Relação “Humano-Solo”
práticas inventivas em uma horta na zona rural
Resumo
Este trabalho faz parte de uma pesquisa de doutorado em andamento sobre práticas e materialidades envolvidas no cuidado, na qual é etnografado o cotidiano de uma comuna, autoidentificada como anarquista, localizada em um assentamento na zona rural do Rio Grande do Sul. Ao passar um período nessa comunidade, foi observado o modo como o cuidado era performado e atuado, entendendo-o enquanto não só voltado diretamente às crianças, mas a tudo que se atravessa para tornar o modo de vida coletiva possível, como a alimentação, a limpeza, a horta, tirar o leite da vaca, as reuniões políticas, a manutenção, entre outras tarefas. A partir do conhecimento sobre o funcionamento da horta - tendo em vista que o solo deste local é constituído de matéria argilosa e lençóis de água salobra, o que dificulta a prática do plantio – busca-se refletir sobre estratégias coletivas e inventivas utilizadas para torná-la possível.

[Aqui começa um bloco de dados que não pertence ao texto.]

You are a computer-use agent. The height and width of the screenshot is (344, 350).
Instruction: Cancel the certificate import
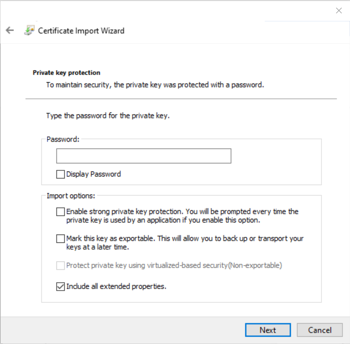[x=320, y=330]
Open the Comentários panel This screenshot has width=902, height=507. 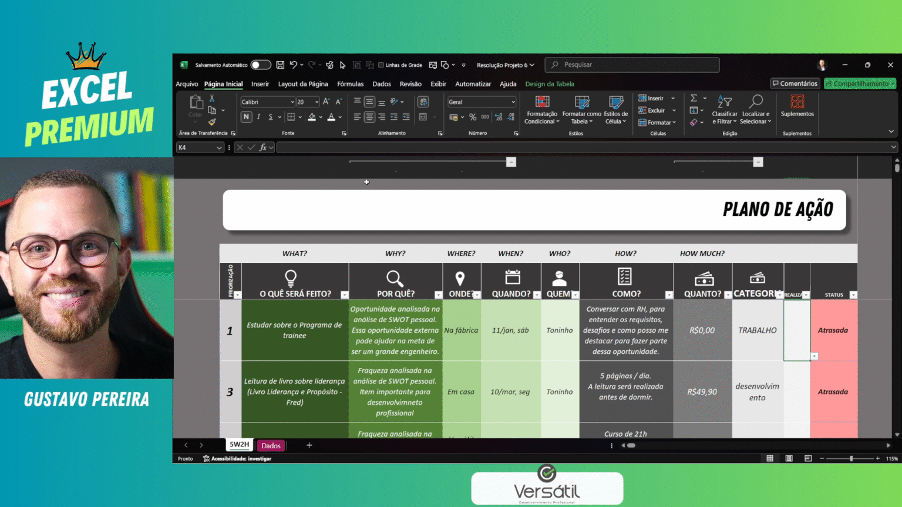(795, 83)
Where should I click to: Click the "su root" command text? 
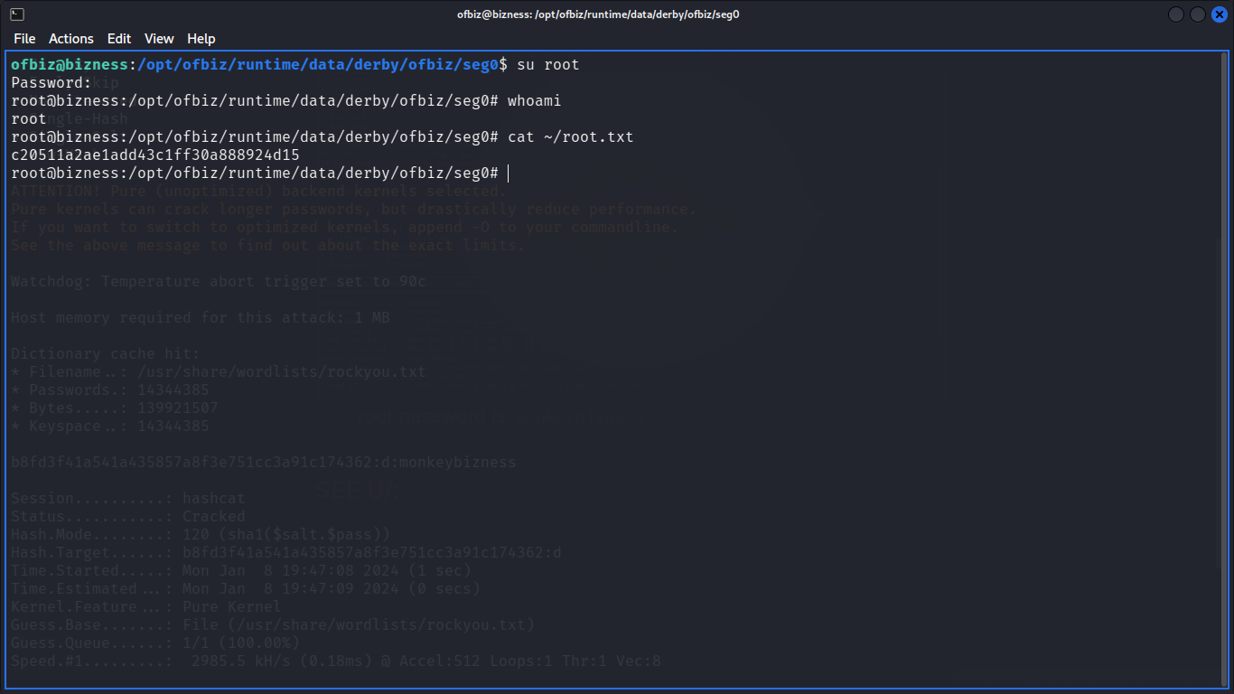pos(547,65)
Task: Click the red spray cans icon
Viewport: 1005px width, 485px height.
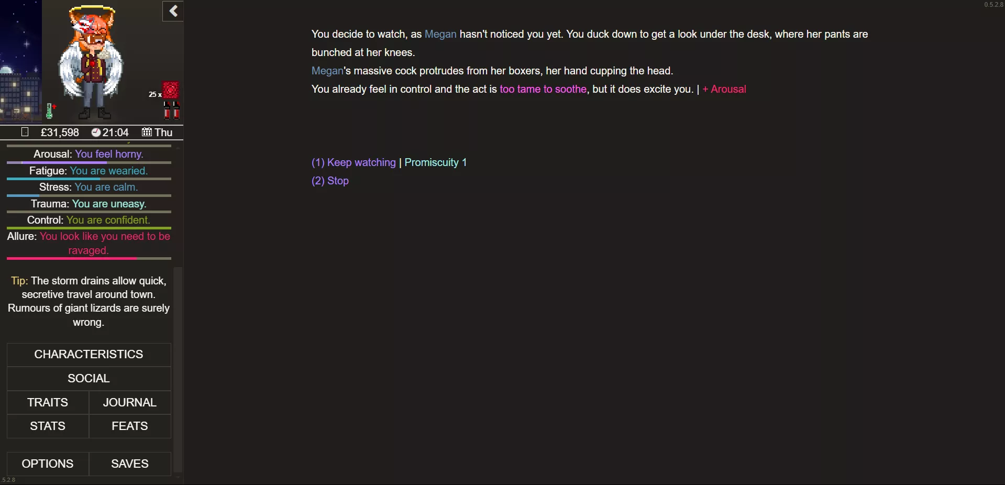Action: coord(171,111)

Para tanto, parte-se teoricamente dos feminismos neo-materialistas, conforme proposições inspiradas em Donna Haraway e Maria Puig de La Bellacasa, para analisar os modos como agentes humanos e não-humanos constroem cotidianamente e em conjunto a vida comunitária. Para contribuir com esta reflexão, parte-se também do campo da Teoria do Cuidado, especialmente do conceito de interdependência que se torna fundamental no sentido de não hierarquizarmos atividades em uma comunidade e, ainda, para não tomarmos objetos e coisas como “pano de fundo”, mas enquanto agentes que fazem e produzem cuidado. A relação estabelecida pela comunidade com a horta aponta para os modos inventivos de gerir o cultivo e de criar um meio que fornecesse alimentos para seus moradores. Essa experiência nos fornece elementos para pensar na relação “humano-solo”, na qual o solo se constitui não apenas como um “recurso”, mas como um organismo vivo que só pode existir com e através de uma comunidade multiespécies. A relação com o solo fala, ainda, de temporalidades que resistem à “rapidez” e à “eficiência”, remetendo a algumas inscrições sobre o que possa ser considerado “cuidado” e “compartilhamento de cuidado”. Tais arranjos se atravessam à ética e à política do cuidado, a partir das relações de agentes mais-que-humanos, do afeto e da criatividade, para que possamos pensar o cuidado enquanto uma prática especulativa daquilo que é possível.